» **About this task**
Return every line of the records below verbatim, with no pictures in the copy.
--------
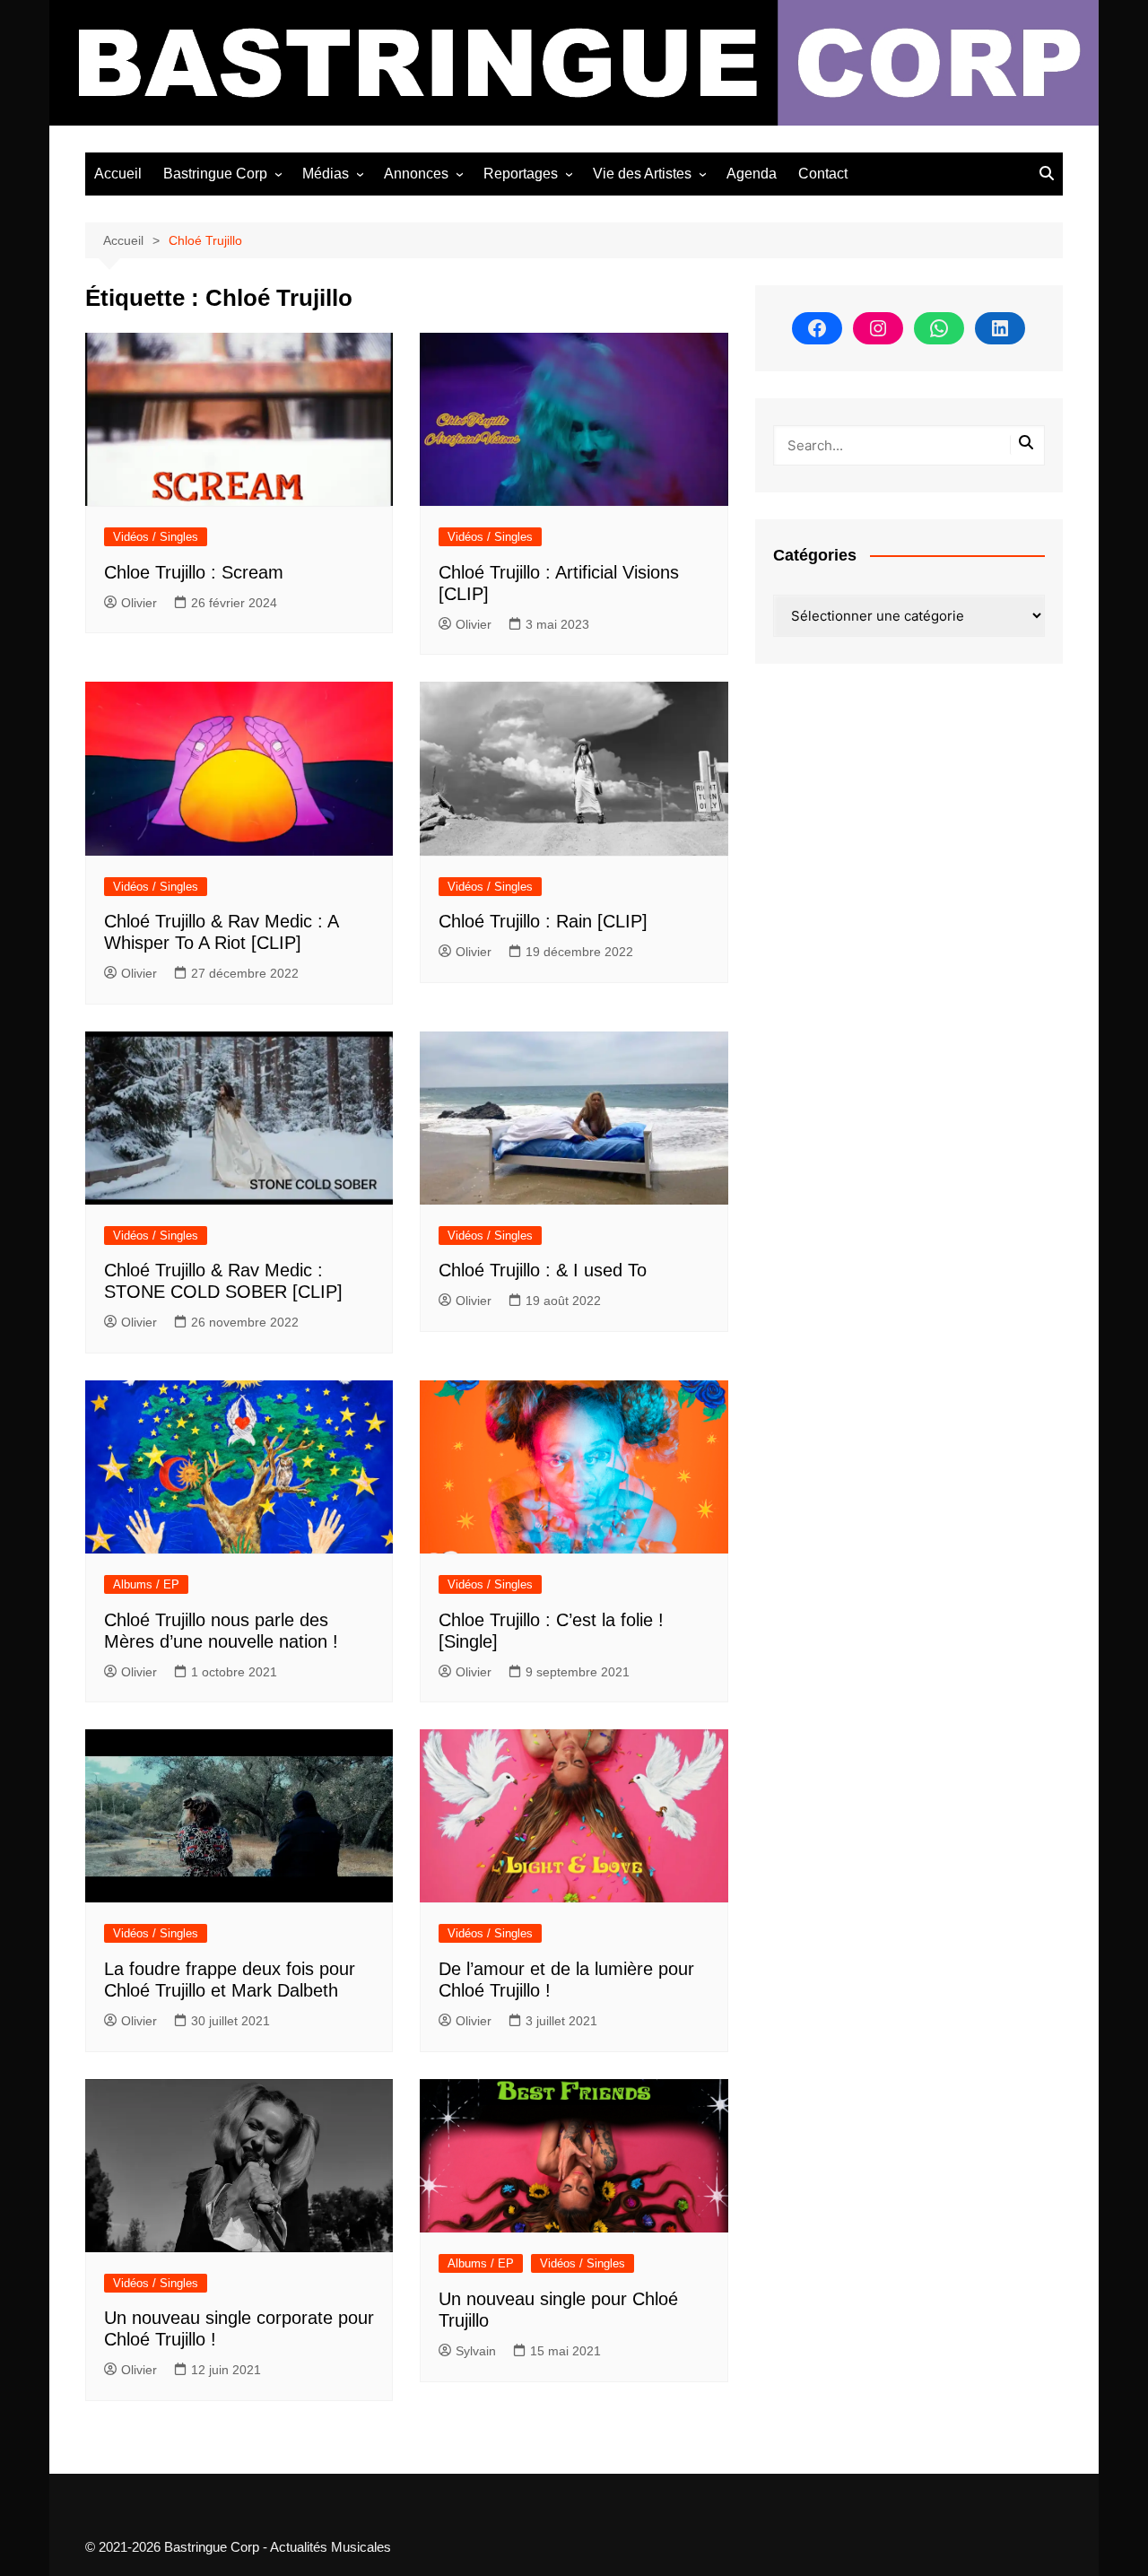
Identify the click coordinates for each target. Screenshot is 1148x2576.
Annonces (416, 173)
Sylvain (476, 2351)
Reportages (520, 173)
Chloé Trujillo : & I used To (543, 1270)
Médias (325, 173)
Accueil (118, 173)
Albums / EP (146, 1584)
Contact (823, 173)
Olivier (139, 603)
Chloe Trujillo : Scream (193, 572)
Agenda (751, 173)
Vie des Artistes (642, 173)
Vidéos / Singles (155, 537)
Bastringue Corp (215, 173)
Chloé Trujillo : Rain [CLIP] (543, 921)
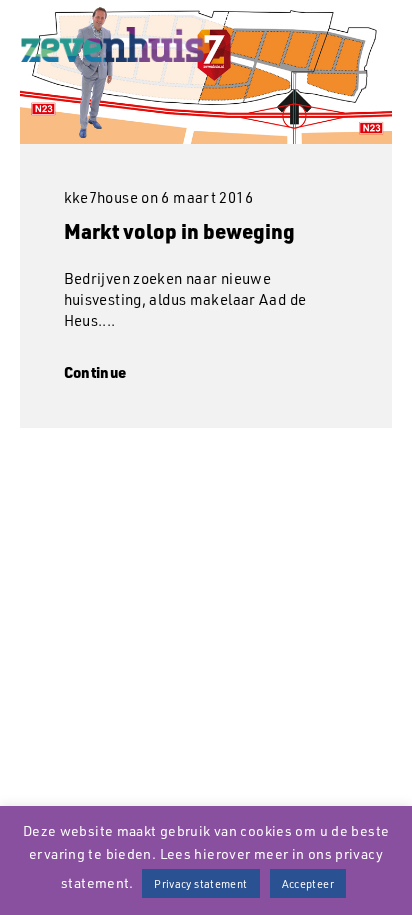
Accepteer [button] (308, 883)
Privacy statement (200, 883)
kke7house (101, 197)
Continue (95, 372)
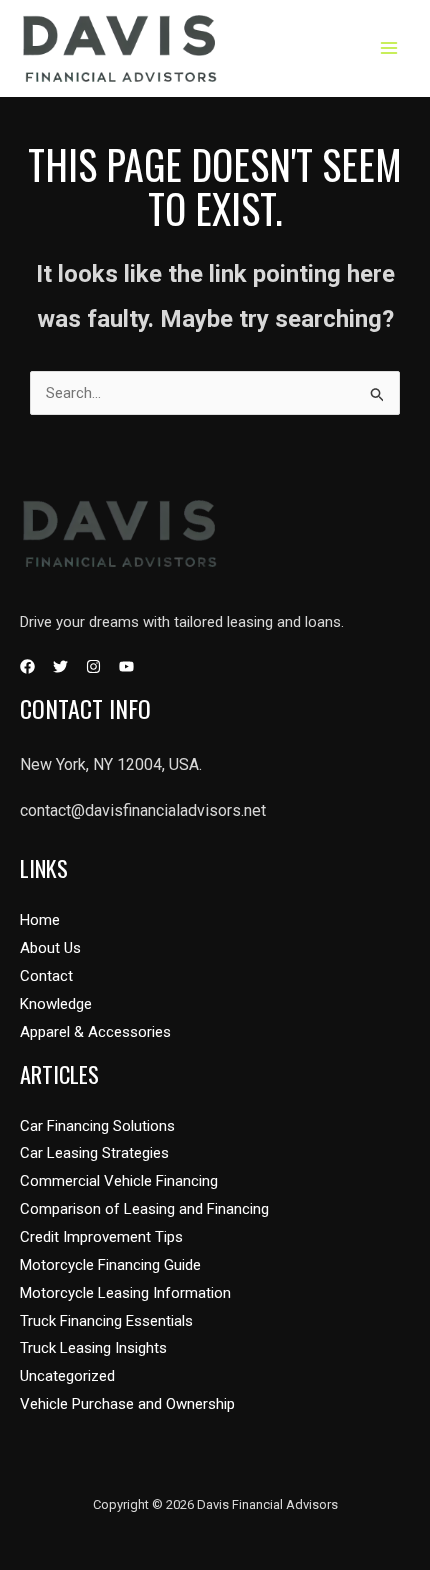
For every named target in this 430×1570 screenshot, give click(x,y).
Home (40, 920)
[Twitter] (60, 666)
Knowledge (56, 1004)
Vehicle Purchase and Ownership (127, 1404)
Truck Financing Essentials (106, 1321)
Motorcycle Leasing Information (125, 1293)
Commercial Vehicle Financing (119, 1181)
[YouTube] (126, 666)
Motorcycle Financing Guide (110, 1265)
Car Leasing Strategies (94, 1153)
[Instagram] (93, 666)
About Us (50, 948)
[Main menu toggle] (389, 48)
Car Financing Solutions (97, 1126)
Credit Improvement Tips (101, 1237)
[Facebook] (27, 666)
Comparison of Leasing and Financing (144, 1209)
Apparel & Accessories (95, 1032)
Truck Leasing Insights (93, 1348)
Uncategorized (67, 1376)
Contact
--------
» **Response to the exercise**
Identify the click coordinates for each target. Screenshot is 1148x2576.
Annonces (416, 173)
Sylvain (476, 2351)
Reportages (520, 173)
Chloé Trujillo : & I used To (543, 1270)
Médias (325, 173)
Accueil (118, 173)
Albums / EP (146, 1584)
Contact (823, 173)
Olivier (139, 603)
Chloe Trujillo : Scream (193, 572)
Agenda (751, 173)
Vie des Artistes (642, 173)
Vidéos / Singles (155, 537)
Bastringue Corp (215, 173)
Chloé Trujillo : Rain [CLIP] (543, 921)
Accepteer [button] (308, 883)
Privacy statement (200, 883)
kke7house (101, 197)
Continue (95, 372)
For every named target in this 430×1570 screenshot, give click(x,y).
Home (40, 920)
[Twitter] (60, 666)
Knowledge (56, 1004)
Vehicle Purchase and Ownership (127, 1404)
Truck Financing Essentials (106, 1321)
Motorcycle Leasing Information (125, 1293)
Commercial Vehicle Financing (119, 1181)
[YouTube] (126, 666)
Motorcycle Financing Guide (110, 1265)
Car Leasing Strategies (94, 1153)
[Instagram] (93, 666)
About Us (50, 948)
[Main menu toggle] (389, 48)
Car Financing Solutions (97, 1126)
Credit Improvement Tips (101, 1237)
[Facebook] (27, 666)
Comparison of Leasing and Financing (144, 1209)
Apparel & Accessories (95, 1032)
Truck Leasing Insights (93, 1348)
Uncategorized (67, 1376)
Contact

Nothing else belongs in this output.